‘Crisis? What Crisis?’: Supertramp’s Fan Favorite Fourth Album
Though recorded in haste, the follow-up to ‘Crime Of The Century’ was another huge success.
Supertramp’s acclaimed third album Crime Of The Century was a worldwide hit, but its success brought pressure to bear on the band. Indeed, the London quintet had barely completed the subsequent tour before A&M Records were demanding they return to the studio with producer Ken Scott to begin work on their next record Crisis? What Crisis?
“Crisis? What Crisis? came to mean more to us as a title than it did to other people, because it really was a crisis album,” vocalist and multi-instrumentalist Roger Hodgson confessed in an interview with U.K. rock weekly Sounds in 1977. “We learnt how not to make an album coming right off the road and going into the studio. We had a lot of bad luck in the studio. We really didn’t enjoy making it and in the end it was kind of a patch-up job.”
Hindsight, though, suggests Hodgson’s critique was unnecessarily harsh. Yes, Crisis? What Crisis? put Supertramp in the invidious position of creating a new album from scratch (give or take a couple of leftovers from Crime Of The Century), but as they also had two of the most dexterous and nuanced writers in 70s rock in Hodgson and vocalist-keyboardist Rick Davies, they had all the talent they needed.

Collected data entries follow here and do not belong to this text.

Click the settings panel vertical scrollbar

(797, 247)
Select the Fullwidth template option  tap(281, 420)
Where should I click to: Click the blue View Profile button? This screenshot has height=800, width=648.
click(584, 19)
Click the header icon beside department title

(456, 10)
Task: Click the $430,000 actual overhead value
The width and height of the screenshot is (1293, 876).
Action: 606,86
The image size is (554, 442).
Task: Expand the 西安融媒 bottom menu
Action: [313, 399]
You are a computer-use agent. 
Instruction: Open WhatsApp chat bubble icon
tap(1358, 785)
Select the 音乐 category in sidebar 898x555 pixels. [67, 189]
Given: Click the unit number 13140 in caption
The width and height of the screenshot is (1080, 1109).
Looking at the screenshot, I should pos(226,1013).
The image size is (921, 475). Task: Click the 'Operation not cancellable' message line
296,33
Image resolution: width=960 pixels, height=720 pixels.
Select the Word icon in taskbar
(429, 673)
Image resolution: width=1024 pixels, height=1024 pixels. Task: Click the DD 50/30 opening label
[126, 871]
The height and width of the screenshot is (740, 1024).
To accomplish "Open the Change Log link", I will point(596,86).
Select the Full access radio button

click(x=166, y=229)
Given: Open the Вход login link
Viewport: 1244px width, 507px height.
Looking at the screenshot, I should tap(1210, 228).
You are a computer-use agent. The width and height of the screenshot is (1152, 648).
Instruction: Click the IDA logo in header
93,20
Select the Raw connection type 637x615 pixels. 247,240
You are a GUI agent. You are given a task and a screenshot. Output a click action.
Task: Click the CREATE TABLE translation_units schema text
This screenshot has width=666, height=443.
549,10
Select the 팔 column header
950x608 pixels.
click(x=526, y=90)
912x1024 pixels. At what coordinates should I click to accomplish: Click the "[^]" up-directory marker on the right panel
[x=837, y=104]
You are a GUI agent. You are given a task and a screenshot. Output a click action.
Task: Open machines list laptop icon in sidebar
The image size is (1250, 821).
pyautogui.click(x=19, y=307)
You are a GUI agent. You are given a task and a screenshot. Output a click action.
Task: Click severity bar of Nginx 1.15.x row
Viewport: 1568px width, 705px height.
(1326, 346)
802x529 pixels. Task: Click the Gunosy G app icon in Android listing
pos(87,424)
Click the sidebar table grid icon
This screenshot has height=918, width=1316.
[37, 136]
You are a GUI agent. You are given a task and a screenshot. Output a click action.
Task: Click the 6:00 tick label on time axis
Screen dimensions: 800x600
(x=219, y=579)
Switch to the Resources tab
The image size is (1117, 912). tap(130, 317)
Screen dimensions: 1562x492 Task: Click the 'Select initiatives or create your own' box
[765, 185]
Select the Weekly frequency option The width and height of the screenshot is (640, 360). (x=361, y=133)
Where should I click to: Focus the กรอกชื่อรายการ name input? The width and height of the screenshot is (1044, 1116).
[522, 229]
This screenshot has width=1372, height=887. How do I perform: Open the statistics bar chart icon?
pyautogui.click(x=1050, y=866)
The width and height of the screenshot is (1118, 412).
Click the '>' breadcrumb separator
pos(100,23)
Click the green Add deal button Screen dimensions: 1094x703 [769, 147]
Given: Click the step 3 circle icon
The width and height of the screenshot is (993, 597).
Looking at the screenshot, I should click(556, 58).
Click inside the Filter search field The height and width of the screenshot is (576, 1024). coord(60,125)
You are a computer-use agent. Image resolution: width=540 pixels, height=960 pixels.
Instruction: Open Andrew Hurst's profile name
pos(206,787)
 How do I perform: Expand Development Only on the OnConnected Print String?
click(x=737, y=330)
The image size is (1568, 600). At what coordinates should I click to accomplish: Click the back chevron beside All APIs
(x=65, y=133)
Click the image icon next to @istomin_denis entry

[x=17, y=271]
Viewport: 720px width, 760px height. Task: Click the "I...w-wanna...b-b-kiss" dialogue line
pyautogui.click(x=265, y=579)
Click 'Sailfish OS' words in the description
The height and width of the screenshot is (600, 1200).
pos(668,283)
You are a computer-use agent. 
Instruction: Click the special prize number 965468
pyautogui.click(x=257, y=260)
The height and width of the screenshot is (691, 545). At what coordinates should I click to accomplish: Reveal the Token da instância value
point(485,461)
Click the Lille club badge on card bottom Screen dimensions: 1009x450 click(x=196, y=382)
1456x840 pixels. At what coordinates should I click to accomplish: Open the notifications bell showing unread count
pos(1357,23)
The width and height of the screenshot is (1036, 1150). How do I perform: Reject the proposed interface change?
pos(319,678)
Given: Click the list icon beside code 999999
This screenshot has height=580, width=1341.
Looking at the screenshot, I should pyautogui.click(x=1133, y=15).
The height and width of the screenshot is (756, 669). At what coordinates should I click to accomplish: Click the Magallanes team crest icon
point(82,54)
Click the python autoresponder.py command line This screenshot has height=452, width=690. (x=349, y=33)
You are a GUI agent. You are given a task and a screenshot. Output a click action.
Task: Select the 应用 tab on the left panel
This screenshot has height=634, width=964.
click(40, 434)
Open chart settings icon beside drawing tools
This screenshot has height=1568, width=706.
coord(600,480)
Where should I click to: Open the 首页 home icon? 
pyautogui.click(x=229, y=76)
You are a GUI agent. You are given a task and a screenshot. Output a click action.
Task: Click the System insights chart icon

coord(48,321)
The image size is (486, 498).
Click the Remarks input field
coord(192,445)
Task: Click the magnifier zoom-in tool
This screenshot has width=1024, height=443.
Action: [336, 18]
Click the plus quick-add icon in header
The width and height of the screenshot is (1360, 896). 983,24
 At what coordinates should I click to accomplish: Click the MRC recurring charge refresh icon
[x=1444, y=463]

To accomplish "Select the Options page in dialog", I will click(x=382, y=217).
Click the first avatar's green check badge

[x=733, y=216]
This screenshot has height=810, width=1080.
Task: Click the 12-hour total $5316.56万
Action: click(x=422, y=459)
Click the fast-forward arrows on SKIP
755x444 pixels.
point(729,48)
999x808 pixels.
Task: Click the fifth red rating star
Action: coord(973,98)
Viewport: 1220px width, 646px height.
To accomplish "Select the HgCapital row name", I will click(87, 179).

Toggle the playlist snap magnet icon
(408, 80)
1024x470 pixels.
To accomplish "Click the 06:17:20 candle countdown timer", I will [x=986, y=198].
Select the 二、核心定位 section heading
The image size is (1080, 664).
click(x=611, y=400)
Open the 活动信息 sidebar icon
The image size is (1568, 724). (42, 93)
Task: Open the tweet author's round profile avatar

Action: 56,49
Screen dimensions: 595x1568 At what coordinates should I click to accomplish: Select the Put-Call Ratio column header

Accordingly, while its songs may have been born from stress, the listener struggles to detect it, as Supertramp’s versatility and guile are stamped all over Crisis? What Crisis? Two of Hodgson’s best, the deceptively languid, George Harrison-esque “Easy Does It” and the happy-sad, woodwind-assisted “Sister Moonshine,” immediately set the bar high, but Davies ably responds with a pair of robust, blues-rock workouts in “Ain’t Nobody But Me” and the admirably funky “Another Man’s Woman.”
Elsewhere, the band showcases its collective skill in melding mainstream pop and progressive rock tropes on the epic six-minute “A Soapbox Opera” before breaking new ground on the jazz-inflected “Poor Boy” and signing off with one of Hodgson’s loveliest songs, “Two Of Us”: a gentle, stripped-back ode to endurance which makes for the perfect postscript to an adventurous record.
Despite Supertramp collectively feeling that corners were cut during the making of Crisis? What Crisis?, when the album was released in November 1975, fans happily accepted it as the fine follow-up to Crime Of The Century it always was.
Its sales fell a little short of its illustrious predecessor, but it still made the U.K. Top 20 and the Top 50 of the U.S. Billboard 200 — and it capped off a more than decent performance by rewarding Supertramp with a further flurry of gold discs. It’s cemented its reputation by remaining a fan favorite, with Supertramp’s own perception of their troubled creation even mellowing over time.
“Actually, Crisis? What Crisis? funnily enough is my favorite album,” Roger Hodgson enthused in a 2015 YouTube interview with Rock Antenne. “It didn’t do as well, because it didn’t have a hit single, but as a collection of songs I love it. It’s my favorite Supertramp album today.”